Les rides du visage, par exemple, sont la marque de facteurs environnementaux tels que l’exposition au soleil et la pollution, tandis que l'amincissement de la rétine (une partie du système nerveux central) et les vaisseaux sanguins endommagés reflètent la santé du cerveau et du système circulatoire. La forme et l’enduit de la langue, quant à eux, donnent des indices sur notre microbiome et notre santé intestinale. Dans le cadre de ces recherches, les participants à l’étude ont été suivis pendant cinq ans au moyen de bilans de santé réguliers, comprenant des analyses de sang et d’urine, des questionnaires sur leur mode de vie et des examens médicaux.

Des chercheurs ont créé un modèle d’IA qui estime votre âge biologique à partir d’images de votre visage, de votre langue et de votre rétine. Les taches rouges sur les images mettent en évidence les zones que l’algorithme juge les plus pertinentes pour estimer l’âge.

PHOTOGRAPHIE DE Image by Jinzhuo Wang, et al., 2024

Une fois son horloge biologique mise au point, l’équipe de Zhang a testé son modèle sur des individus en mauvaise santé souffrant de maladies chroniques comme le diabète et certaines cardiopathies, issues de la même population du nord de la Chine que celle ayant servi à développer le modèle ; elle a également inclus des personnes d’une autre région du sud de la Chine.

Comme prévu, chez les individus en bonne santé, l’âge biologique se rapprochait étroitement de l’âge chronologique. Mais si un individu avait de mauvaises habitudes telles que le tabagisme et une vie sédentaire ou souffrait d’une maladie chronique, son âge biologique avait tendance à être plus élevé que son âge chronologique. Cette différence, baptisée « AgeDiff », allait d’une moyenne de 3,16 ans pour les personnes souffrant d’une cardiopathie chronique à 5,43 ans pour les fumeurs.

 

DIFFÉRENCE ENTRE L’ÂGE BIOLOGIQUE ET L’ÂGE CHRONOLOGIQUE : QUELLES CONSÉQUENCES ?

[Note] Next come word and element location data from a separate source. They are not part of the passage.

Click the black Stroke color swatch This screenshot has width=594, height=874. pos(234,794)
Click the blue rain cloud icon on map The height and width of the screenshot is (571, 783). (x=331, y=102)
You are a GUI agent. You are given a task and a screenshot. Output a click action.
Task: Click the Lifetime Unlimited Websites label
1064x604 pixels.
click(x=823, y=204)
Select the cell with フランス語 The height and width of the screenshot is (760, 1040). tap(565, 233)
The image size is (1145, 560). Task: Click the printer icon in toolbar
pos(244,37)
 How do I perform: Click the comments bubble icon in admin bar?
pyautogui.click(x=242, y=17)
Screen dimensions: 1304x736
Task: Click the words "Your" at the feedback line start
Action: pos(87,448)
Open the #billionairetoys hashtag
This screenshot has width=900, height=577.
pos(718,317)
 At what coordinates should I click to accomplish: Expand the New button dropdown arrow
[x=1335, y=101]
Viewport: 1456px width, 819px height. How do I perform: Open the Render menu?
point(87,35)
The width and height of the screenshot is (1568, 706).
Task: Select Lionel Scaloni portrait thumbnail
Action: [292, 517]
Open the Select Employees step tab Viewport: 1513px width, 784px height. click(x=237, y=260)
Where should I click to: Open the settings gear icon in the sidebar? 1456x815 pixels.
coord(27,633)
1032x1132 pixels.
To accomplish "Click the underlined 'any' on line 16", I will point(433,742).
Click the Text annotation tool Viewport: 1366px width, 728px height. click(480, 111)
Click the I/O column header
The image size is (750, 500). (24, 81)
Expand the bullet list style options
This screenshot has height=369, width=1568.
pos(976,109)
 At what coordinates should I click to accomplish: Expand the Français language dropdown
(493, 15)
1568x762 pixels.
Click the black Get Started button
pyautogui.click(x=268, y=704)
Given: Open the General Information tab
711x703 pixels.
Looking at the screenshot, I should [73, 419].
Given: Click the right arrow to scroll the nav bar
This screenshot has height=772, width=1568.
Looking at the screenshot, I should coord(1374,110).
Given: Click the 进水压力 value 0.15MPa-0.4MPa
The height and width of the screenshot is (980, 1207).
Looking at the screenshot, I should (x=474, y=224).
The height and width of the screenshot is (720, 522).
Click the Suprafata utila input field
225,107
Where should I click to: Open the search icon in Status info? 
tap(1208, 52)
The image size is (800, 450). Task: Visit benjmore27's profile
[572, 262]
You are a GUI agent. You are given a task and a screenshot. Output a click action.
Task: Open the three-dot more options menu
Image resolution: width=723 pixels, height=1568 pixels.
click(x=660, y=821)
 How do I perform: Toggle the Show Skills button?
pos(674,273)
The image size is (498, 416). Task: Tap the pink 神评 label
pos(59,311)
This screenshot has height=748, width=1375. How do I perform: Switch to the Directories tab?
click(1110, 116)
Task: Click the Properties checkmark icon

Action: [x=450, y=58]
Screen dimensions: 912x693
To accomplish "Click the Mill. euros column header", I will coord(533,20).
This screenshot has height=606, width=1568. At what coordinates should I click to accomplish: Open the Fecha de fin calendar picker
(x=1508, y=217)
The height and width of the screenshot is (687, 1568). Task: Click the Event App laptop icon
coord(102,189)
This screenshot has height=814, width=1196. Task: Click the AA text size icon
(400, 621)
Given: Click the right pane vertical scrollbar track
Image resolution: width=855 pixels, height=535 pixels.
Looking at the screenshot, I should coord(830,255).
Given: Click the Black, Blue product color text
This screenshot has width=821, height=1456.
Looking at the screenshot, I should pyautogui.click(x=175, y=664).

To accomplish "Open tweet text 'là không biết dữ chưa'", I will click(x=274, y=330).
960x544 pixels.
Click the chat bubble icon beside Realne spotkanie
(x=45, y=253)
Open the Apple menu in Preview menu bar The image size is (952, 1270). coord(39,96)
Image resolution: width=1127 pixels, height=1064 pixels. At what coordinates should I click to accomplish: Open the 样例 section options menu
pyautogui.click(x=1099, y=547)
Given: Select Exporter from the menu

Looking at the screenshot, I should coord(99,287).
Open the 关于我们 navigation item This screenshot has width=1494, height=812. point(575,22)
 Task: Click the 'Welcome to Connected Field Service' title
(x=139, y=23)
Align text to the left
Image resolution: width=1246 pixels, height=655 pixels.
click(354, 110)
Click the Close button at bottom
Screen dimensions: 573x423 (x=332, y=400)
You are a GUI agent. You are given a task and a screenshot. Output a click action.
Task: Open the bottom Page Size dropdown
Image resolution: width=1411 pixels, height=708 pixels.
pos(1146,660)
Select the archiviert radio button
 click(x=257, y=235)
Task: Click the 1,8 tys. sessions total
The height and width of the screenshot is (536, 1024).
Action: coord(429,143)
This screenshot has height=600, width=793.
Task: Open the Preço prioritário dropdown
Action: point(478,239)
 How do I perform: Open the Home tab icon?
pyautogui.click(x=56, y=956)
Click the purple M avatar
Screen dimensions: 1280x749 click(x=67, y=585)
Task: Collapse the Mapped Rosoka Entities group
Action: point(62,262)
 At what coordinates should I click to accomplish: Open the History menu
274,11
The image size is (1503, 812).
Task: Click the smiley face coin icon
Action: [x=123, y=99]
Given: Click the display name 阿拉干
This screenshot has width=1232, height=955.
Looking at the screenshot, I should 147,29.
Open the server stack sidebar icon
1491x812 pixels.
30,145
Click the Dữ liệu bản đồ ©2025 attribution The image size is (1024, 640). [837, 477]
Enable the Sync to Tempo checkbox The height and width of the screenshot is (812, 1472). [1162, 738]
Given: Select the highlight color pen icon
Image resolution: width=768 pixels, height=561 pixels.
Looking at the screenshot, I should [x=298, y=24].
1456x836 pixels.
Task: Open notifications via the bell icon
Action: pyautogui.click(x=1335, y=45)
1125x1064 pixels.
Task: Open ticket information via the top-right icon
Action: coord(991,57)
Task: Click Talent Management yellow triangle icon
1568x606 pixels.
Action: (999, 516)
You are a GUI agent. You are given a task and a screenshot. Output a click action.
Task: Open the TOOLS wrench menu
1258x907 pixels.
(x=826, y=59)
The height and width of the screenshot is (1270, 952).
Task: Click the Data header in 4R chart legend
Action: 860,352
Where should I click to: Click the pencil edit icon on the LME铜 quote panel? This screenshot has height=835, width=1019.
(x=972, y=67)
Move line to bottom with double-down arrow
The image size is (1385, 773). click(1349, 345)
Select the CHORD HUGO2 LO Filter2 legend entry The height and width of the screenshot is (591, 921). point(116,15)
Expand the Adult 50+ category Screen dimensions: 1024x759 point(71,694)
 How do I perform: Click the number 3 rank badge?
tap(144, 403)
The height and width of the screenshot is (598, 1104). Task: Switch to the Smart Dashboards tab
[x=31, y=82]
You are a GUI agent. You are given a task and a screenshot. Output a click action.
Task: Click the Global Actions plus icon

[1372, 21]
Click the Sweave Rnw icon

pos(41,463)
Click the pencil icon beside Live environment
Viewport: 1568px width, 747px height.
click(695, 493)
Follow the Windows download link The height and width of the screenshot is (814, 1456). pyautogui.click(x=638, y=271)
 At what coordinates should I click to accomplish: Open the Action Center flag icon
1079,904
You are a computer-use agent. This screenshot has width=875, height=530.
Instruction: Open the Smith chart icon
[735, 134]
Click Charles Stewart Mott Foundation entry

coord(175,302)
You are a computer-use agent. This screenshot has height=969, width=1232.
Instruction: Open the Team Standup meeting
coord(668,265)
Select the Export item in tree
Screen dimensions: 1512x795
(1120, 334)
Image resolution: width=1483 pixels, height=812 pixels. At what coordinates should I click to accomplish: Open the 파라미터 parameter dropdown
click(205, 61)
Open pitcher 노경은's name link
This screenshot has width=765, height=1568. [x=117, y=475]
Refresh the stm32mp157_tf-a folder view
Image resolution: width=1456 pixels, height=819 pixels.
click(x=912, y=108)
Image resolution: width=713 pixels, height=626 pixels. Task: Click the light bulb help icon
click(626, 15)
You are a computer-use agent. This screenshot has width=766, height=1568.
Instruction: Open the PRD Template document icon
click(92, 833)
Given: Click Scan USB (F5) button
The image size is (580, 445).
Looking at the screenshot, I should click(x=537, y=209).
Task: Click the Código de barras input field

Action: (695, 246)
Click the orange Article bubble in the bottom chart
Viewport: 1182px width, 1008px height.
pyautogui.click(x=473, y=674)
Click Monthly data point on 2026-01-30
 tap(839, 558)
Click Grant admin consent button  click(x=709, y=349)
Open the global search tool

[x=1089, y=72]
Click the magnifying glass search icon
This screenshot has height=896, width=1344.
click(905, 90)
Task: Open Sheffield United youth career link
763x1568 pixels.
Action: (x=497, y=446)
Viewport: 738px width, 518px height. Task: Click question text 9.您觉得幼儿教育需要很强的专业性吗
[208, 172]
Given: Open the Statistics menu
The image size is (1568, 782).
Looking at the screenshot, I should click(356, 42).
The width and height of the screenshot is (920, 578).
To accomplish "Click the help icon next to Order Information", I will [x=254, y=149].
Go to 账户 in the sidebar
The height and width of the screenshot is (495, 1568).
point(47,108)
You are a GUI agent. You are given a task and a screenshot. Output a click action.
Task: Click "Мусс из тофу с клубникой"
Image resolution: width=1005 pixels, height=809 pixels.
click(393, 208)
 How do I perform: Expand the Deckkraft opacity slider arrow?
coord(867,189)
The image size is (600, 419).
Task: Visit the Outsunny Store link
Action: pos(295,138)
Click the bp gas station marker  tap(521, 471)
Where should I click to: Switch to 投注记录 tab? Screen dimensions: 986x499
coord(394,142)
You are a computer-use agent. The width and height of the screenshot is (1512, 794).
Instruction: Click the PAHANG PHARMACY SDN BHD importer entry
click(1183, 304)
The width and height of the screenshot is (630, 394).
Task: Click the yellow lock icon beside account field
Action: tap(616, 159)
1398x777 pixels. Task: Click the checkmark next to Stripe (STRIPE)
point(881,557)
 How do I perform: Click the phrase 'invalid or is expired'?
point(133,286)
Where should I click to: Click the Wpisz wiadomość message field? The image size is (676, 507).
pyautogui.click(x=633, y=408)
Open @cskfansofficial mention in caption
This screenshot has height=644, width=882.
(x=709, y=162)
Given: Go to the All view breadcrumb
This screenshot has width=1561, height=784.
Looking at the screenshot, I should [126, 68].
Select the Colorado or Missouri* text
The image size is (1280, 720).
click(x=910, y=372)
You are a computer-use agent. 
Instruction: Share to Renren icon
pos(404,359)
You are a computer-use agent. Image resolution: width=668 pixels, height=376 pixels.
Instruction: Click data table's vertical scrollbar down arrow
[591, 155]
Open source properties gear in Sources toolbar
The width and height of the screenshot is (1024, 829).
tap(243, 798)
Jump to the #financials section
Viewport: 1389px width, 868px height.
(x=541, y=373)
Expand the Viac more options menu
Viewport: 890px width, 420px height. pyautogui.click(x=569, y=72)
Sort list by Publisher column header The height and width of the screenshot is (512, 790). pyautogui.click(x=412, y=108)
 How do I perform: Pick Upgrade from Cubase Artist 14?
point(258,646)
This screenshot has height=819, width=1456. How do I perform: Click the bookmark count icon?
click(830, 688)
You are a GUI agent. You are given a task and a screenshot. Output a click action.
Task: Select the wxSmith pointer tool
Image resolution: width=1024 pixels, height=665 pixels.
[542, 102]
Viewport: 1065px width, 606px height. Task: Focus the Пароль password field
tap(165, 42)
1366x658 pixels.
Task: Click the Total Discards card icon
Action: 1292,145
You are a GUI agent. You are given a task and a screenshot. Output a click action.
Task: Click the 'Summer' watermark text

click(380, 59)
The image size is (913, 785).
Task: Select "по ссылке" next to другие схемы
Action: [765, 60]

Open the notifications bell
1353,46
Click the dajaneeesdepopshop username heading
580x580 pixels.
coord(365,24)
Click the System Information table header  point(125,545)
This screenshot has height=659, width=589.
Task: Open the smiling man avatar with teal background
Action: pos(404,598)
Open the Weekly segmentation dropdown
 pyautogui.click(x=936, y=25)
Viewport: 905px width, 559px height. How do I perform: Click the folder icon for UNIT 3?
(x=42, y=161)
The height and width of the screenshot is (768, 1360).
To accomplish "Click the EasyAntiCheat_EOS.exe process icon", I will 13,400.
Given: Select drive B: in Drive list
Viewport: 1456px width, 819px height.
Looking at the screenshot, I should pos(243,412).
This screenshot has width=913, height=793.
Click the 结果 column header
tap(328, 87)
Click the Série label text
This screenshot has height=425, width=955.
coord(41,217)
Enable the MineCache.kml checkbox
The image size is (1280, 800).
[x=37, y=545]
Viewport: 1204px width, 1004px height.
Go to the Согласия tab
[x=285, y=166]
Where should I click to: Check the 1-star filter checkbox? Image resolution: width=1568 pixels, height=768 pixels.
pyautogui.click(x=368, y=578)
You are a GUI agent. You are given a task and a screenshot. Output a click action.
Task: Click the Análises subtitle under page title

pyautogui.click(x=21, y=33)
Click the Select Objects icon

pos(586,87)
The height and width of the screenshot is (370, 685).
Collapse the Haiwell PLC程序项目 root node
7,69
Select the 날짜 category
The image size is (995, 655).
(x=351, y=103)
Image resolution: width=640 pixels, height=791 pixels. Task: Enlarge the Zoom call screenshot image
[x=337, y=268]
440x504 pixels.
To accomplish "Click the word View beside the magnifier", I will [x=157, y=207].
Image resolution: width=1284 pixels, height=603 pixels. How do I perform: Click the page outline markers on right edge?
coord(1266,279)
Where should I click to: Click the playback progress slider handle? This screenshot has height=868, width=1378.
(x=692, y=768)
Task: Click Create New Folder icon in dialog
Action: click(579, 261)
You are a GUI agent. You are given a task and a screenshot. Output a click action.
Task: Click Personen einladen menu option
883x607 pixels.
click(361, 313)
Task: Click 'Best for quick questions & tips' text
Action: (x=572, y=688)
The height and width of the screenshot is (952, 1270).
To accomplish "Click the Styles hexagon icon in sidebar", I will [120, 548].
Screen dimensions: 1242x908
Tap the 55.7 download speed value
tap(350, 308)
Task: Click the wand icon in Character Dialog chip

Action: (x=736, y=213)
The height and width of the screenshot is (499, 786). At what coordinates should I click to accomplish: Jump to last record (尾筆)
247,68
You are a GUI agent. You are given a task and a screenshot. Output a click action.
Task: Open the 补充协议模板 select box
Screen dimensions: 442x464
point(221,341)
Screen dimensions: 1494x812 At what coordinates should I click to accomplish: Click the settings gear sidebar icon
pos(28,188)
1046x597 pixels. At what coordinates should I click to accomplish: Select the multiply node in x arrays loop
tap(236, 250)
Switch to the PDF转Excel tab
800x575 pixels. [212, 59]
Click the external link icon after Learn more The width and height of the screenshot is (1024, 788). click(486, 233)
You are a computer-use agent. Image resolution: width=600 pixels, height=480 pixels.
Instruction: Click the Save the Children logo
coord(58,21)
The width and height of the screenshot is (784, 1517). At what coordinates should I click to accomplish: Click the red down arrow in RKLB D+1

Pour déterminer en quoi le fait d’être plus âgé d’un point de vue biologique augmente le risque de développer six maladies courantes liées au vieillissement (cardiopathie chronique, maladie rénale chronique, maladie cardiovasculaire, diabète, hypertension et accident vasculaire cérébral), les chercheurs ont réparti les 11 223 personnes en quatre groupes, allant d’un AgeDiff élevé à un AgeDiff faible. Les personnes à l’AgeDiff élevé étaient plus susceptibles de développer l’une de ces maladies chroniques, et plus l’AgeDiff était élevé, plus le risque était important. 

Au-delà du risque de développer une maladie, Zhang s’est également intéressé à ce que l’AgeDiff pouvait nous apprendre sur le moment d’apparition de la maladie ; en d’autres termes, un diabète sera-t-il diagnostiqué cette année ou dans cinq ans ? Connaître une telle date « pourrait s’avérer très utile pour planifier des interventions », déclare Zhang.

L’équipe de Zhang a découvert que l’AgeDiff était un meilleur indicateur d’apparition des maladies que des mesures plus traditionnelles telles que la glycémie, l’IMC et le cholestérol. Et si l’on combine l’AgeDiff avec ces autres facteurs, la prévision est d’autant plus précise. Sans surprise, les chercheurs ont également constaté que des valeurs anormales de l’IMC et de la tension artérielle étaient associées à des AgeDiff plus élevés.

 

L’AVENIR DES HORLOGES BIOLOGIQUES

Actuellement, Zhang et son équipe utilisent l’AgeDiff pour identifier les personnes présentant un risque élevé de développer des maladies chroniques et pour prescrire des interventions à chacun de ces patients. En ciblant des paramètres de santé étroitement liés à l’AgeDiff comme la tension artérielle et la glycémie, par exemple, ils espèrent retarder systématiquement l’apparition des maladies liées au vieillissement.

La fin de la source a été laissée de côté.